Thus, a high quality outcome is more than a vague wish or goal. It is an objective or goal which is integrated with all aspects of one's life (morals, ethics, relationships, finances, health, body, etc.) and has a process of accomplishment that respects and supports the current desirable circumstances in one's life.
A high quality outcome is (in a sense) consistent with forward-thinking action as well, or alternatively have been clearly and well enough defined to be prima facie free of common "muddy thinking".
By applying all of the well-formedness conditions to a goal or outcome, and adjusting the outcome specifications accordingly in the process, you create a Well-formed outcome.
Goals and outcomes
In NLP, a general distinction is made between goals and outcomes. A goal is a lay-term, and is often lacking in the precision and cognitive clarity needed to be acted upon. For example:
- I want to be loved
(by whom? How much?)
- I want to be happy
("happiness" is a process and its not clear what the speaker means by the term in their own world, nor what kind of happiness, nor how they expect it to be maintained)
- I don't want that!
(NLP states that the brain cognitively processes in terms of positives not negatives, and that cognitively this "goal" is akin to asking for a plane ticket to "not here". It's unclear what is wanted instead)

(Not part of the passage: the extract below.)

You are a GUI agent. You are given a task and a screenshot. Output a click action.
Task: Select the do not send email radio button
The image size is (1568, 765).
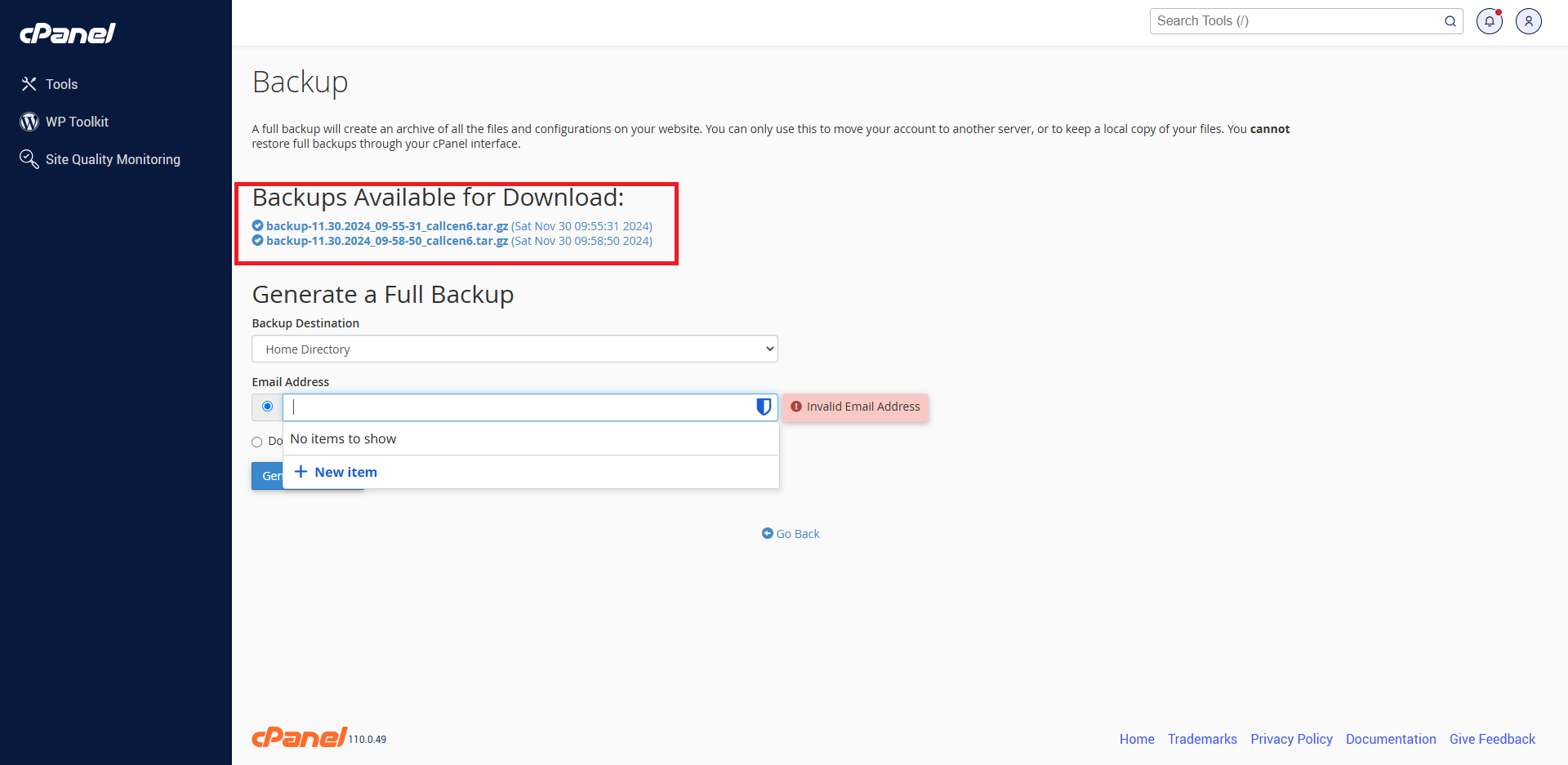[257, 442]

- I don't want them to do that
(not only tends to block thinking what is wanted instead, but may be vague as to exactly whom and what the subjects are, and what it is that they are perceived as "doing" that's objectionable)
- I want to be loved
An imprecise wish is seen as problematic for several reasons:
- Its vagueness may mean it is unattainable in practice (for example people who want to be "rich" or "successful")
- Its expression in the negative may focus the mind away from generating positive steps to get around it
- One might not know when one actually has it (for example people who want "security" or "to be safe")

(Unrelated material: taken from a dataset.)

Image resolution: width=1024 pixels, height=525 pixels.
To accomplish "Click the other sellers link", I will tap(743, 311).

An outcome may be small scale (the purpose of asking a specific question or phrasing) or large scale (the meaning of one's life), but NLP teaches that in each case there are some basic conditions that indicate if the outcome is well formed, or whether it needs further clarification and precision to be useful.
The well-formedness conditions
Whilst the exact details may differ among schools or training providers, generally in NLP a well-formed outcome is one that ideally meets the following basic conditions:
- Be stated in the positive (that is,what you want, rather than what you don't want), see Positive and negative (NLP)

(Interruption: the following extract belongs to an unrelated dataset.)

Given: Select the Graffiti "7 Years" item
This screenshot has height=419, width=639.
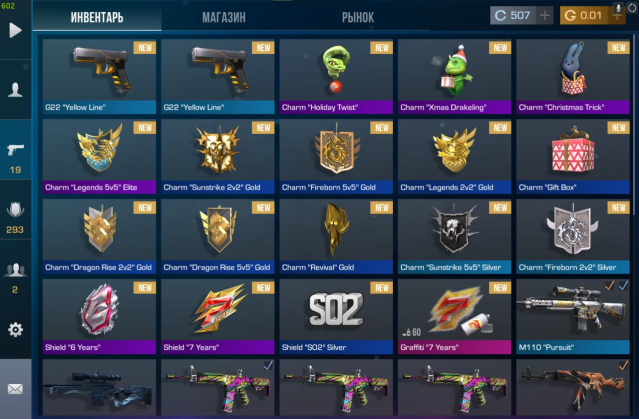Looking at the screenshot, I should click(x=454, y=316).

- Be capable of representation in the sensory systems (tangible rather than theoretical or conceptual: able in principle to be evidenced through the senses when attained. Thus, seen, heard or felt)
- Be possible and achievable.
- Have all the resources (people, psychophysiological states, time, capital, equipment, or material) required or accessible.
- Have a defined time frame.
- Be ecological in having consideration for costs and consequences for oneself and others affected.
These criteria for a wish to be considered "well formed" are known as the well-formedness conditions.
Notes and References
- Bandler & Grinder (1979) Frogs into Princes
There is one wellformedness condition for a wellformed goal that is missing. As Joseph O'Connor and John Seymour describe in their book Introducing Neuro Linguistic Programming (Aquarius 1993) the 4th condition is: contextualize your goal (where, with whom and when would you like to reach your goal).
As to wellformedness condition 1: when it also is stated as an accomplished competence, the goal wins power.
Read about Well-Formed Outcomes:
Chapter 21-29 of "Mindworks: NLP Tools for Building a Better Life," by Anne Linden. 1997, 1998 by Berkley Publishing Group, New York. Paperback, ISBN 0-425-16624-4
p. 221 of "Changing Belief Systems with NLP," by Robert Dilts. 1990 Meta Publications, California. Hardcover ISBN 0-916990-24-9
pp. 10-14 of "Introducing Neuro-Linguistic Programming," by O'Conner & Seymour. 1990 Mandala, 1993 The Aquarian Press, 2002 Element. Trade paperback ISBN 1-85538-344-6.
Chapter 3 (pp.31-45) and Appendix C of "Neuro-Linguistic Programming for Dummies," by Ready & Burton. 2004 John Wiley & Sons, Ltd. Trade paperback ISBN-10: 0-7645-7028-5, ISBN-13: 978-0-7645-7028-5.
Section 2.2 (pp. 106-119) and section 3.7 (pp. 202-203) of "NLP at Work," by Knight. 1995, 1996, 1997 Nicholas Brealey Publishing, London. Trade paperback ISBN 1-85788-070-6
(This is a partial list)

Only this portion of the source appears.